The ICHRA is one of several health benefits options available to businesses. Depending on the circumstances of the employer, it might be the right choice.
In this section, we’ll compare the ICHRA to the most common health benefits to help you make the right choice for your business.
ICHRA vs. group health insurance
Group health insurance is by far the most common employee health benefit. Businesses that offer it can expect relatively simple employee onboarding and ease in leveraging the benefit to hire and keep talented workers.
Many businesses are increasingly unsatisfied with group health insurance, however. For most, the biggest sticking point is cost.
In 2018, businesses paid an average $1,635 a month for employer-sponsored family health coverage—an increase of 55 percent since 2008, according to Kaiser’s 2018 Employer Health Benefits Survey. That’s a tough bar to meet for many employers, particularly for smaller groups or nonprofits.
Similarly, group health insurance puts business owners in a middleman position between their employees and the insurer. While familiarity may make onboarding and administration easier, many businesses struggle with the time required to properly solve these problems and keep the benefit running smoothly.
HRAs, including the ICHRA, largely solve these problems.
With the ICHRA, businesses have complete freedom to dictate their budget. By choosing monthly allowance amounts for each employee, they can ensure health care costs never take them by surprise or lead to an imbalanced budget.
Additionally, the ICHRA allows employees to choose their own health insurance policy. This frees them to choose a policy best suited to their needs, but it also frees their employer from having to negotiate between them and their insurance company.
With an HRA administrator like PeopleKeep, businesses offering an ICHRA could likely reduce their health benefit administration time to just 15 minutes a month.

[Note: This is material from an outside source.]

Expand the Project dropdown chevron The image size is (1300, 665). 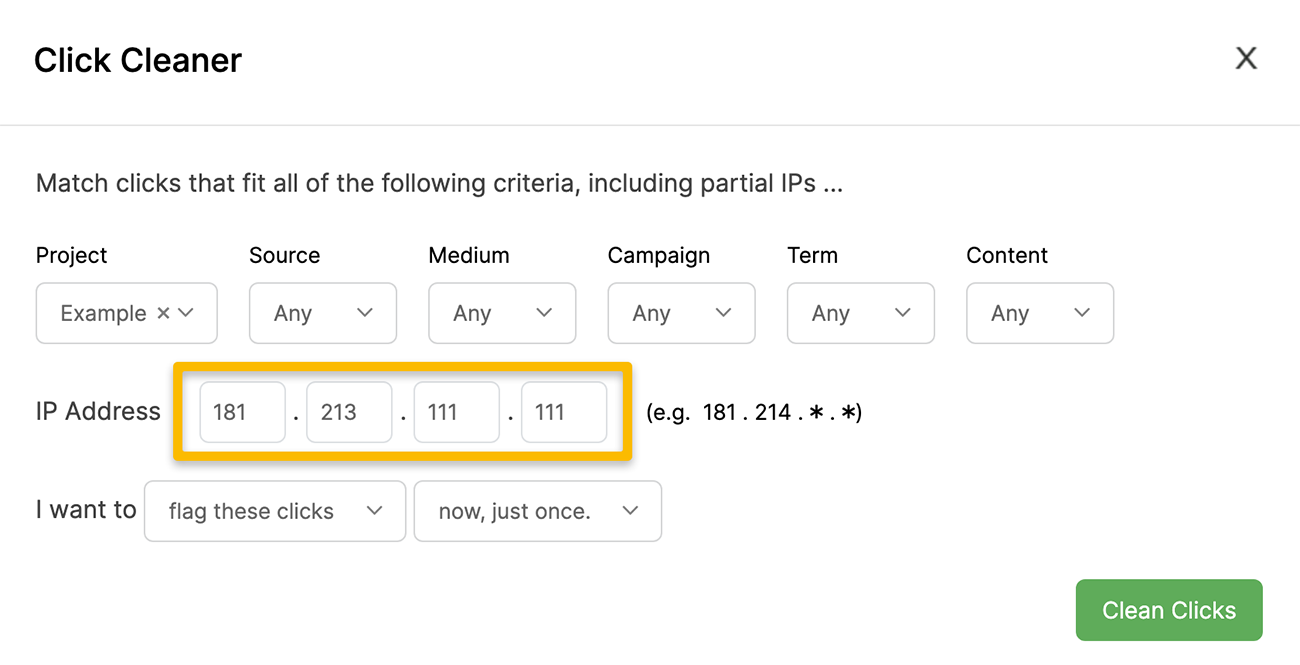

ICHRA vs. health insurance stipends
Frustrated with the cost and complexity of group health insurance, many businesses opt instead to give employees a health insurance stipend.
These stipends are the equivalent of increased wages—they’re a flat amount given to all employees with the hope they spend it on health care, but without formal controls to ensure it’s going to the right place. More importantly, all health insurance stipends are subject to payroll and income tax.

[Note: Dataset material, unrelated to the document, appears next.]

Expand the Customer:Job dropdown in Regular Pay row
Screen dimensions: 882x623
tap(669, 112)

While health insurance stipends allow businesses to control their health care budget and eliminate administration, they’re an informal solution to a formal problem.

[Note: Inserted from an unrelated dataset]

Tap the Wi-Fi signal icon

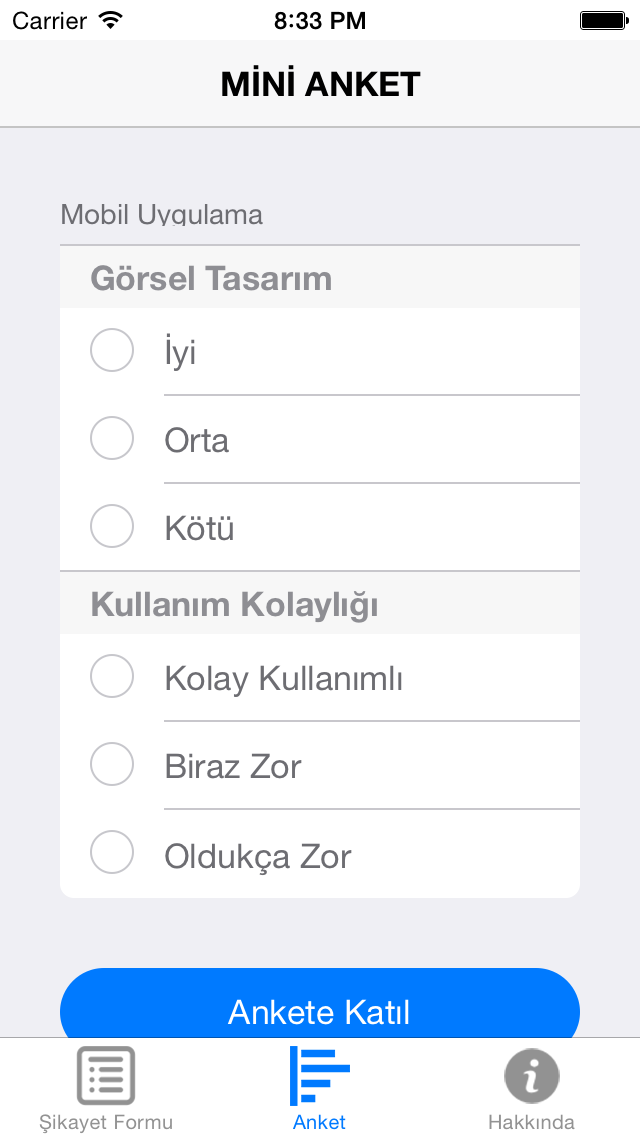point(111,20)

Employees are unlikely to consider additional wages a real health benefit, and may not put the funds toward their health needs. Additionally, both businesses and employees are paying a combined 35 percent more in taxes on average than they would with an HRA like the ICHRA.
While the ICHRA requires extra administration, it also delivers full tax advantages to both the business and its employees. It also functions as a formal benefit, with controls to ensure employees have individual health insurance and are using their allowances on qualified medical expenses.
The ICHRA vs. the QSEHRA
The ICHRA closely resembles another recently created HRA: the qualified small employer HRA (QSEHRA).
Created in December 2016, the QSEHRA was the first HRA in many years to allow businesses to offer formal, tax-advantaged health reimbursement to all of its employees. It has helped thousands of businesses offer health benefits and will continue to fill a much-needed role in the future.
The ICHRA offers an alternative, though, and for some businesses, it will be the better choice.